* [MATERIAL FOR THIS TASK]
■ ■ ■ ■ ■ ■ ■

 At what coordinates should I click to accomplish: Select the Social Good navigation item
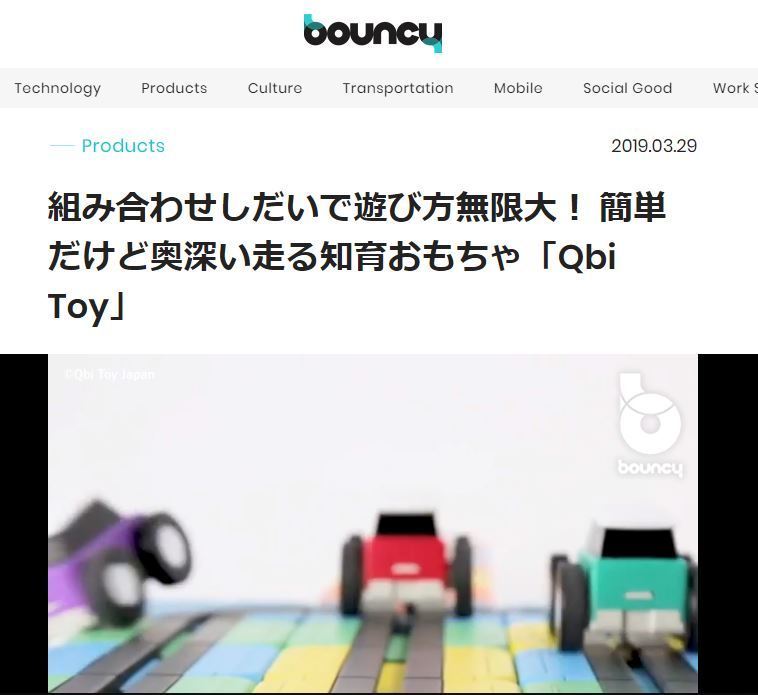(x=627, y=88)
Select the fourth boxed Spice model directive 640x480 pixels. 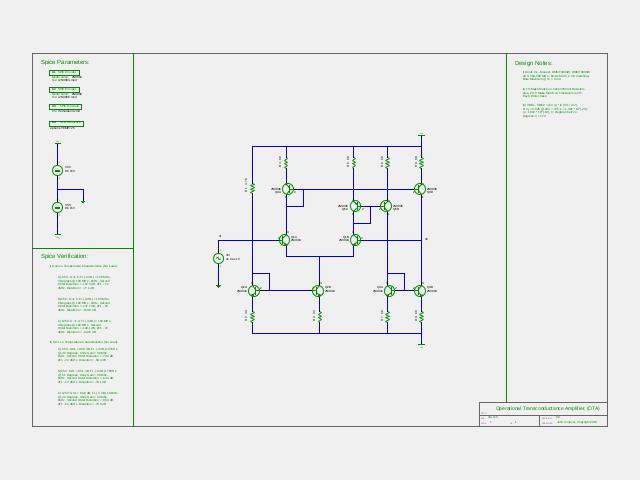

■ ■ ■ ■ ■ ■ ■

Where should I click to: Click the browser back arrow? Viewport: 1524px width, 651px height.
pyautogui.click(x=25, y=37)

■ ■ ■ ■ ■ ■ ■

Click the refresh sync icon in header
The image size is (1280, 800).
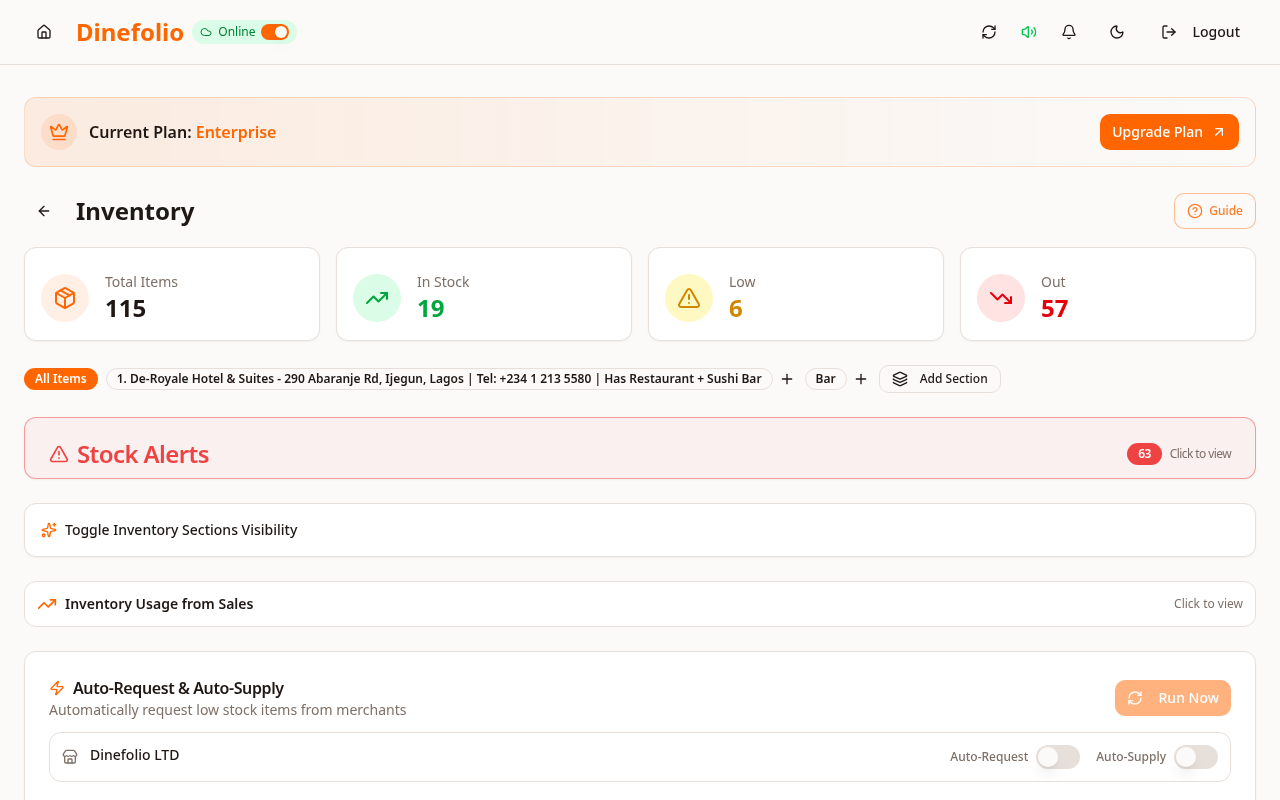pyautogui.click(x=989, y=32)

■ ■ ■ ■ ■ ■ ■

* [WHAT YOU ARE ASKED TO DO]
From the listing above, restate verbatim the lines running from the one with "At what coordinates" through the one with "Select the fourth", inclusive, but not the pictures.

* [RESULT BELOW]
 At what coordinates should I click to accomplish: Select the Social Good navigation item
(x=627, y=88)
Select the fourth boxed Spice model directive 640x480 pixels. 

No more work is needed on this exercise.